__Task item__.
In the entries below, find the string "agent" and return each line holding it.

__Given records__.
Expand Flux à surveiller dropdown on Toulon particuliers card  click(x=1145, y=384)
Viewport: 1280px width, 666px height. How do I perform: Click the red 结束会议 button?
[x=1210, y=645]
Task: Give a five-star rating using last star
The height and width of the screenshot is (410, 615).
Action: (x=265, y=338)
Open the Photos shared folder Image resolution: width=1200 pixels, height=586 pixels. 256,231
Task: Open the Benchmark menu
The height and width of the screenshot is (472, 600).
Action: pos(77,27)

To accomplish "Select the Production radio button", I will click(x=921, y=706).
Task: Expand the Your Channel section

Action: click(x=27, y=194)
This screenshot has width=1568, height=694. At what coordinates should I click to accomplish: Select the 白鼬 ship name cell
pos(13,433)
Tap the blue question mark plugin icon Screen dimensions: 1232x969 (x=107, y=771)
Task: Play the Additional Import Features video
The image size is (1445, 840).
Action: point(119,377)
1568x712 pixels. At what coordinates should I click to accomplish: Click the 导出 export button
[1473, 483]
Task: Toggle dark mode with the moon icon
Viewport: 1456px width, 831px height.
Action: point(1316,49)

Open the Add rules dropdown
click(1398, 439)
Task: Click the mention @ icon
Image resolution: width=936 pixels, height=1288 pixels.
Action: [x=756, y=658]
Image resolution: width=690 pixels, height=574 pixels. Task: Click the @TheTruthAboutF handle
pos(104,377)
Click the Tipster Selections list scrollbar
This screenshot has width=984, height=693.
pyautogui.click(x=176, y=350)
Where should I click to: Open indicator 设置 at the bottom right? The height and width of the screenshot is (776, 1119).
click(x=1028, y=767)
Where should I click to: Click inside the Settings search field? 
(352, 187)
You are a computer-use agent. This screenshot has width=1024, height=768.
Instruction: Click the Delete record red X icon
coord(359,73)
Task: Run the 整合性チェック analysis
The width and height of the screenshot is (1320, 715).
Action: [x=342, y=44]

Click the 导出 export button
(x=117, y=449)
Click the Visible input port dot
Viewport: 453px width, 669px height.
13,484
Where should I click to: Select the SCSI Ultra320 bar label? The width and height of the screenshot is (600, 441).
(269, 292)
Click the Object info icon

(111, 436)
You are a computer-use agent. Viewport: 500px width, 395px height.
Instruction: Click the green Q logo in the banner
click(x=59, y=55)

__Completed task__.
You are a computer-use agent. This screenshot has width=1024, height=768.
You are a computer-use agent. Viewport: 500px width, 395px height.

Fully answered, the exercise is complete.